# WHAT IS EXPECTED
Each line in the entries below that holds the string "agent" is to be listed.

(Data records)

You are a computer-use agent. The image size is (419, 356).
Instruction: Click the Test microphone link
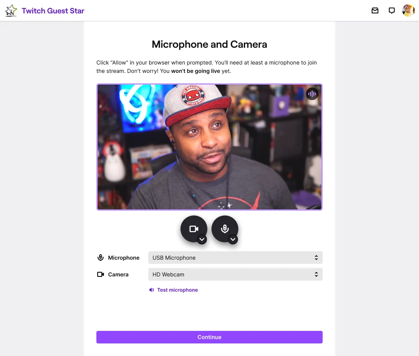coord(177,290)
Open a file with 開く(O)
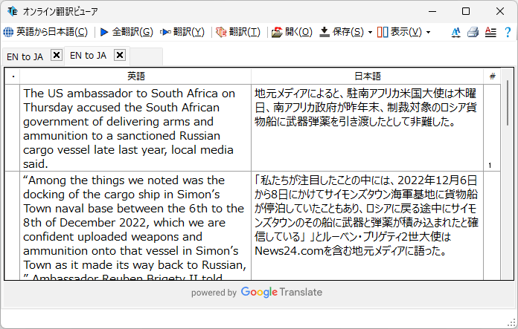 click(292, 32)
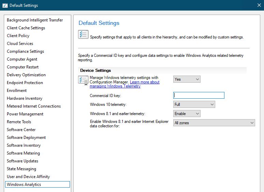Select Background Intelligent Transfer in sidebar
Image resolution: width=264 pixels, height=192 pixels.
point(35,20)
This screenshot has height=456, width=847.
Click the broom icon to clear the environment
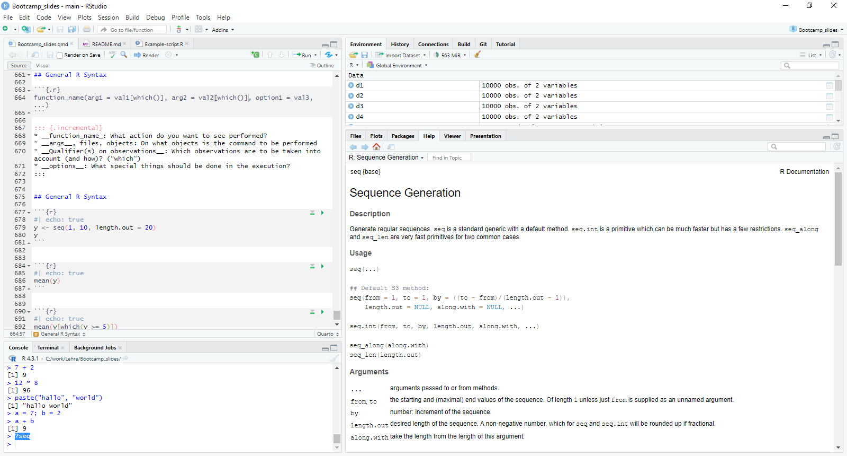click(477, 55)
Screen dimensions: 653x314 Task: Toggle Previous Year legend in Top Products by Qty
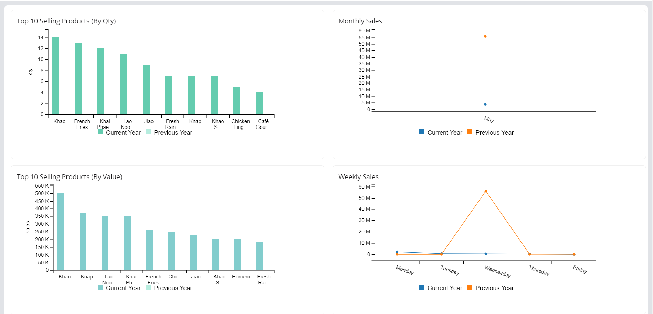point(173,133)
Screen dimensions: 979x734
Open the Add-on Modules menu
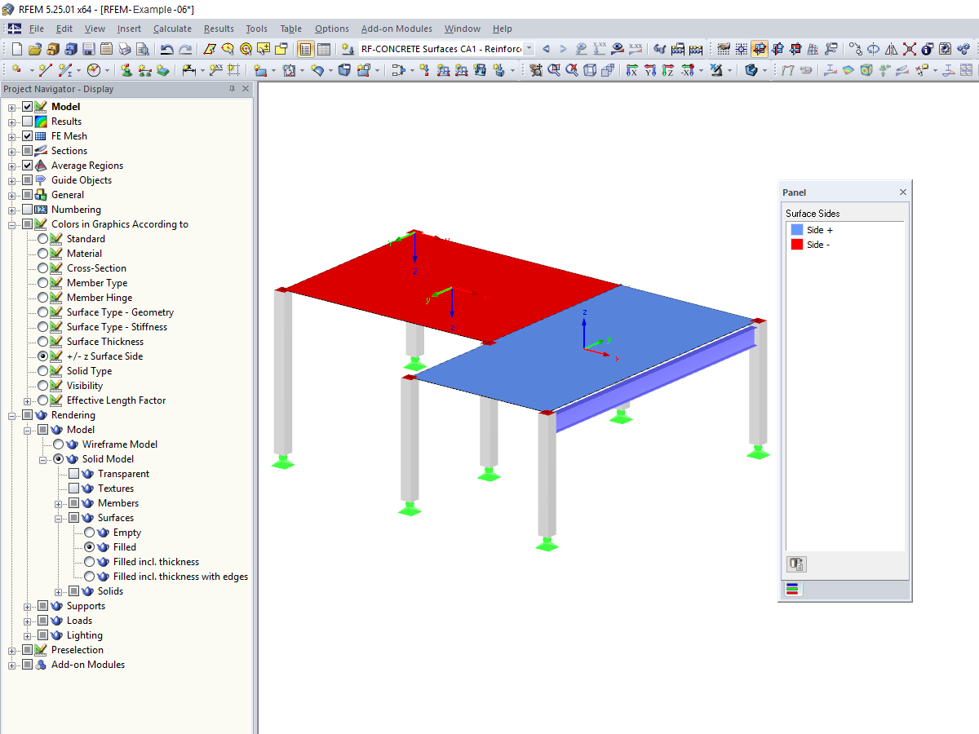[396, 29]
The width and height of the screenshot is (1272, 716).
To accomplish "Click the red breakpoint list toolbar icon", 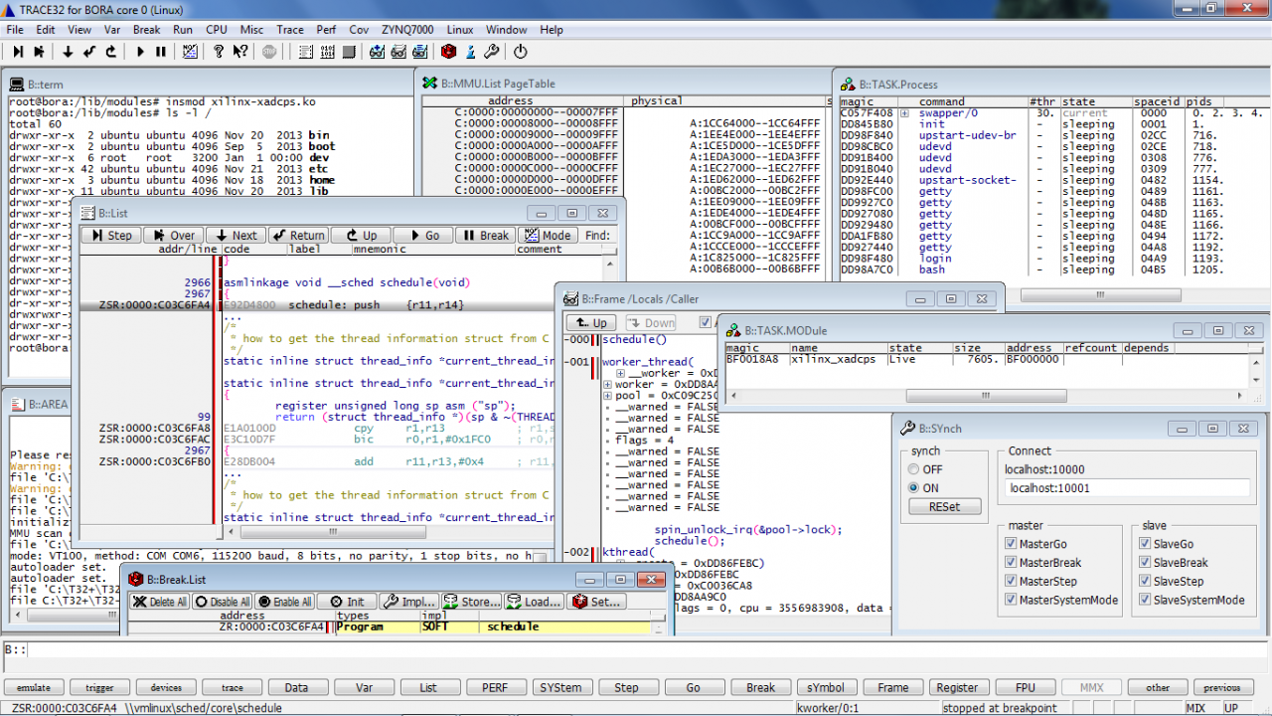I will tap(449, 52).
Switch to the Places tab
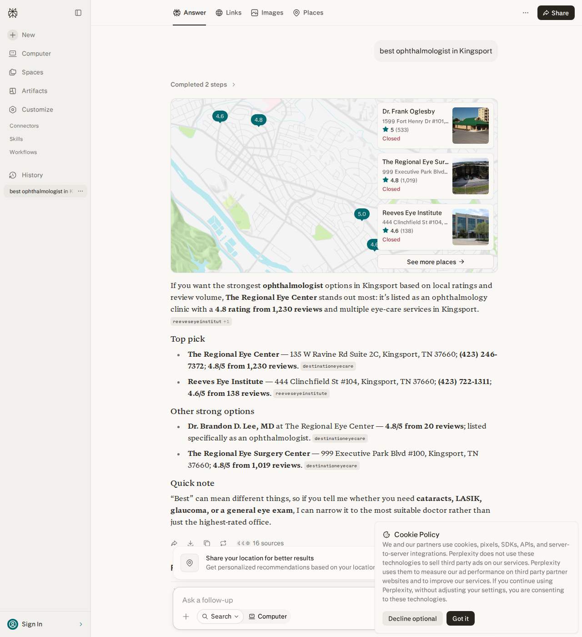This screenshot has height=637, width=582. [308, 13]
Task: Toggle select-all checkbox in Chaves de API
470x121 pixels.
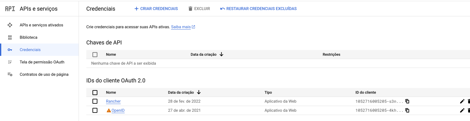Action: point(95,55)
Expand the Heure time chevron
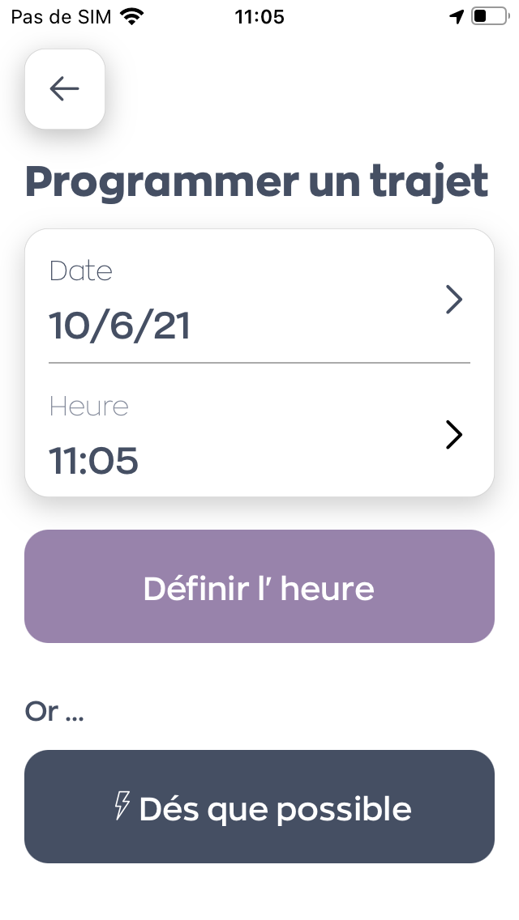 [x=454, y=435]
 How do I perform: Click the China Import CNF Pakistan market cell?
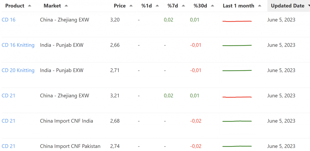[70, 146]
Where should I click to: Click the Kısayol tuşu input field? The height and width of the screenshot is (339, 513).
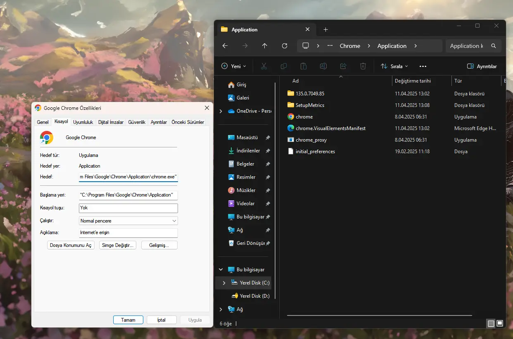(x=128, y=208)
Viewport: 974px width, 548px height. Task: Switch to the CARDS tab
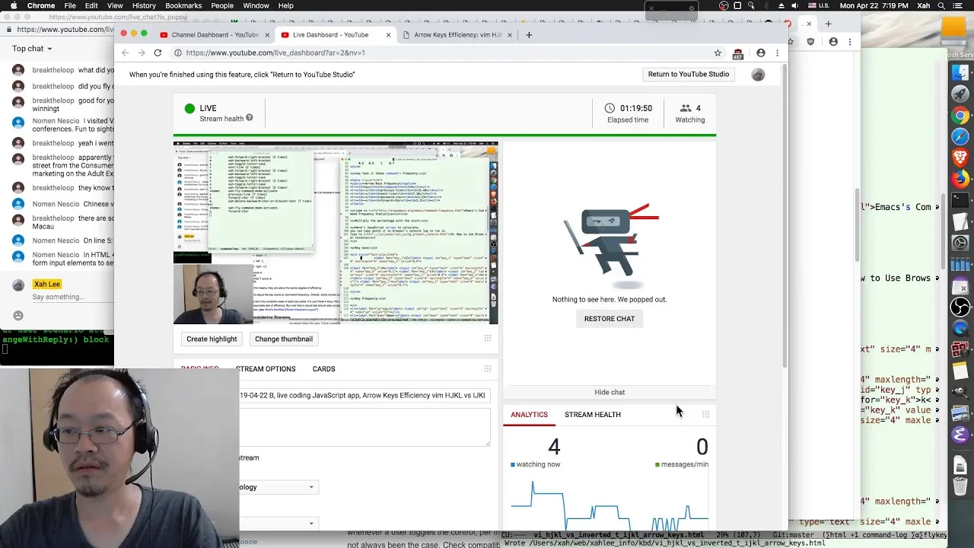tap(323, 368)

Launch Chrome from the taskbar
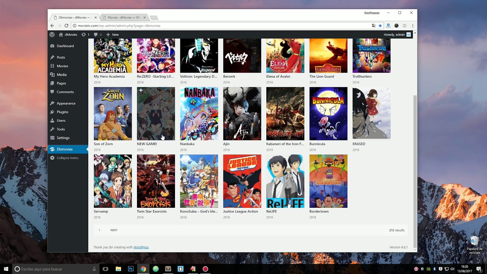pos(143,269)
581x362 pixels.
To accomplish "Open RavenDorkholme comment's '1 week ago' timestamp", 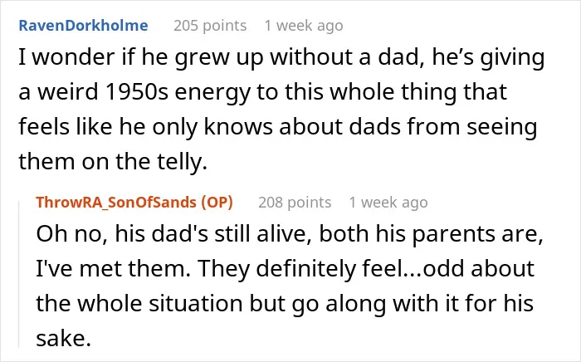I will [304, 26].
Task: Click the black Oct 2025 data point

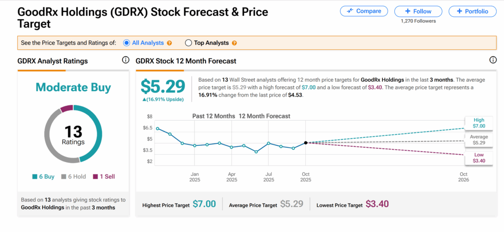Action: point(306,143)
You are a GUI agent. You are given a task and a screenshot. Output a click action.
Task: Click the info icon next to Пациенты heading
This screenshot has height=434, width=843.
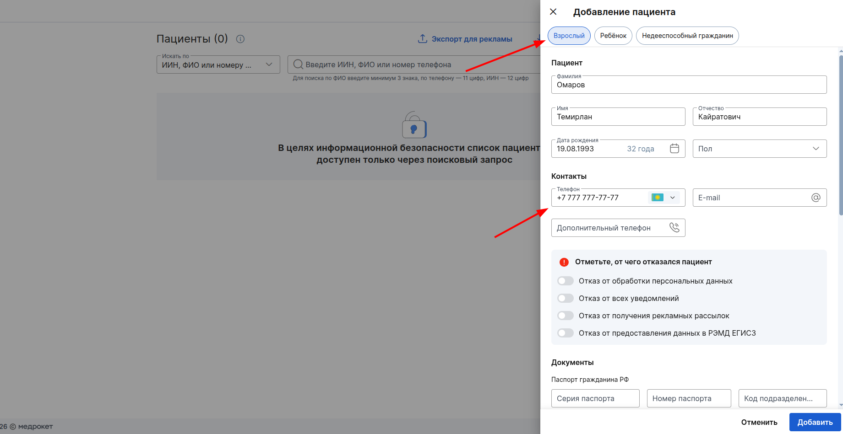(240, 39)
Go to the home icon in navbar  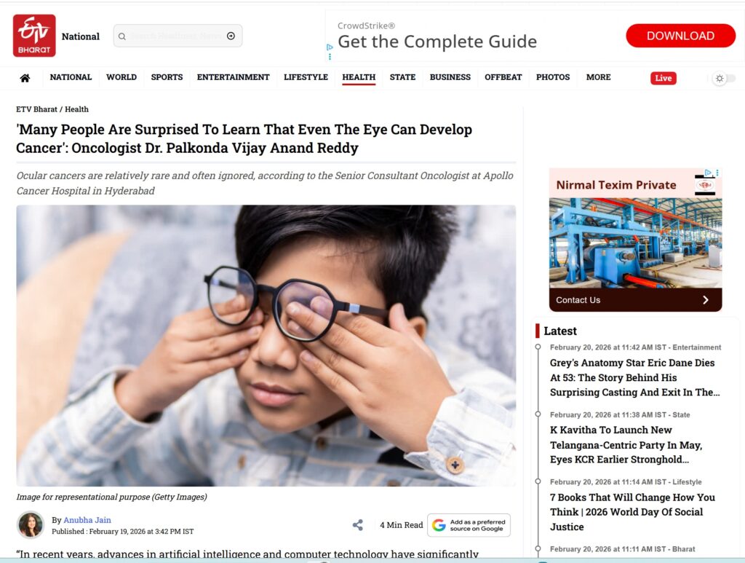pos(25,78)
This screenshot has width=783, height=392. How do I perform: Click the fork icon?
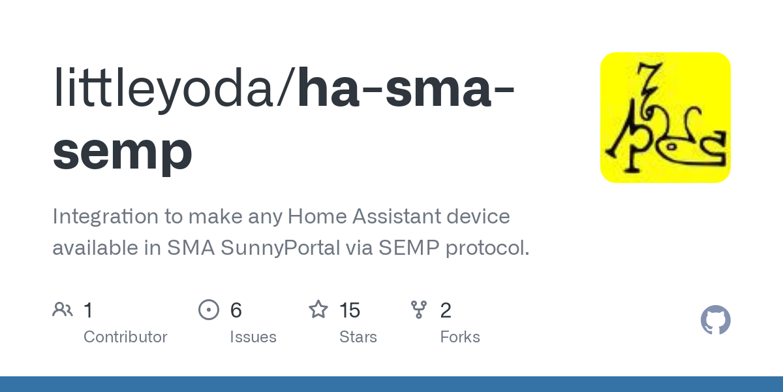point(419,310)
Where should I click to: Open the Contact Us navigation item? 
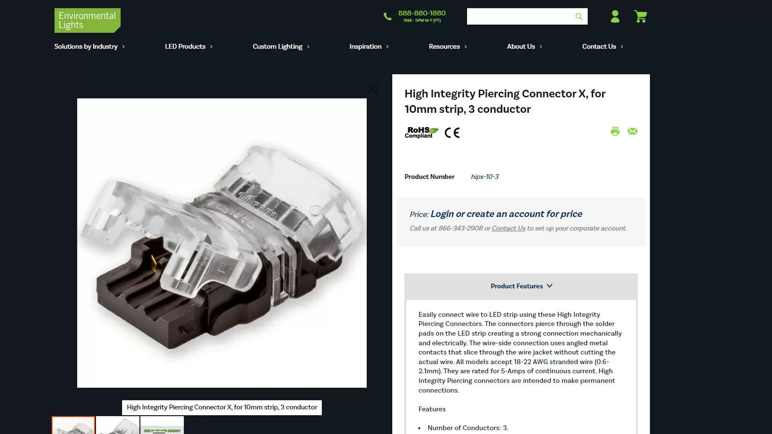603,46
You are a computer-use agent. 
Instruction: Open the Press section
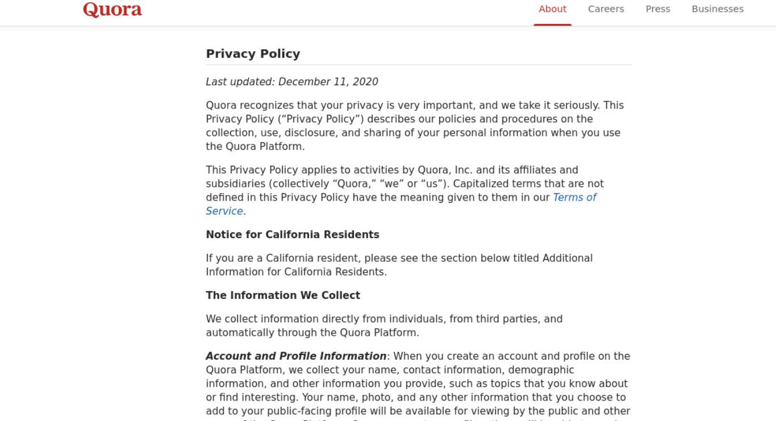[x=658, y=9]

# EXERCISE RESPONSE
You are a computer-use agent. The image size is (419, 356).
You are a GUI agent. You are given a task and a screenshot. Output a click action.
You are a computer-use agent. 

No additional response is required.